¿Y después de ver las imágenes de la gente atrapada más que por el
lodo, por el desprecio, el olvido y la explotación, es posible creer que
el odio es un sentimiento al que no tenemos derecho?
¿Luego
de ver a mujeres temporeras atrapadas en modernos cepos, esclavizadas
lejos de sus familias, arracimadas en barracones no más decentes que un
muladar, explotadas por mezquinos pesos, no vale suplicar a la
naturaleza por un cataclismo que extermine la codicia, el egoísmo y la
barbarie en todas sus formas?
Lo que más emputece es que
esas aguas enrabiadas no se lleven a los poderosos responsables
inmediatos de los efectos mortales del corcoveo de la tierra.
Enerva
que no sea posible aún que por cada desgracia que se paga puntual
mediante el sufrimiento de los más desposeídos, no haya como contraparte
un lodazal que sepulte para siempre a los malditos que han creado las
condiciones para todas las tragedias.
Y apena que la
ingenuidad de la gente, tan mortal como las avenidas de los ríos que
solo cumplen con exigir el lugar que la tierra les ha reservados desde
miles de años, no desaparezca con las avalanchas, los tsunamis o los
terremotos.
Estas desgracias no pueden ser adjudicadas a
las variables de la naturaleza como quieren hacer creer para ocultar la
responsabilidad del Estado en la prevención y la consideración racional y
cuerda del territorio.
Cada una de las inclemencias
naturales son tan propias de la tierra, como el cielo y las nubes.

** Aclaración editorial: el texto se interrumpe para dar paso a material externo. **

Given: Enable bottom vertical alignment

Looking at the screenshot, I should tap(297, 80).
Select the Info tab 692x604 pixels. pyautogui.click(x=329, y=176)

Y
han hecho sus caminos con la calma que solo estampan las edades
misteriosas que no caben siquiera en la imaginación. Utilizadas con
fines ajenos al dictado irrevocable de la naturaleza, las aguas no
hacen más que exigir lo suyo.
El capitalismo no tiene
respeto sino por las ganancias. Para esta lepra del siglo la tierra y
sus maravillosos accidentes no son sino lugares susceptibles de ser
arrasados para extraer materias que son de manera simultánea de
felicidad y tragedia. La diferencia la pone el número de afectados: el
disfrute de un puñado de sujetos, equivale a la maldición de millardos
de seres humanos.
Espoloneados con símbolos que no valen
sino el trapo en que se dibujan, la gente intenta ponerse de pie
relevando sus reservas sobre exigidas de tolerancia. El Estado brilla
solo en el relumbre de las armas que se despliegan para advertir que los
reclamos deberán cursar por el entramado artificial y estéril de las
ventanillas que tienen la capacidad de amortiguar la rabia. Todo el
resto es susceptible del gatillo fácil de los soldados que
históricamente han puesto lo suyo con buena puntería contra el pobrerío.
Arrecian
las campañas solidarias que suplantan las responsabilidades de quienes
se suponen con el deber de cuidado, de velar por el bien público, y por
la seguridad de la población. De a poco, la solidaridad ancestral de la
gente víctima de la inercia y de complicidad criminal de las
autoridades, van juntando lo esencial para sobrevivir.
Cerca
de ahí, agazapados, los vivos y tramposos de siempre ya sacan cuentas
de los negocios que se vienen con la eterna reconstrucción, la
especulación con los artículos de primera necesidad y las desesperación
de la gente desamparada.
Cual aves carroñeras, ya dispondrán de sus planeos para ver donde hiede más, por donde vendrá el mejor negocio.
Las
tragedias que con una frecuencia abismante paga al contado el pueblo
llano, no son casualidades adjudicables a la alineación maléfica de los
planetas, ni a la irritación de un dios vengativo. Son claramente
responsabilidad de una forma de construir un país librado al caos
inhumando del capitalismo más desvergonzado.
Casi toda
muerte no natural, si se mira bien, tiene su raíz en la manera en que se
ordenan explotados y explotadores en la copia feliz del edén.
Cada
hombre y mujer de trabajo se expone cada día al riesgo de condiciones
laborales desamparadas, a una salud vergonzante, a un transporte urbano
zoológico, un sistema de pensiones miserables, y una tan vasta como
inexpugnable red de conspiraciones secretas para esquilmarla, mediando
un miserable sueldo.
Cuando el capitalismo no mata por la
explotación inmisericorde, lo hace por la bala del custodio uniformado. Y
ahora por estas calamidades de las que no se va a saber nunca qué
venenos diseminó en esos barros metalizados causantes de cánceres y
malformaciones.
Las razones de Estado, herramienta de sinvergüenzas y criminales, ocultarán más que el lodazal, la verdad de la tragedia.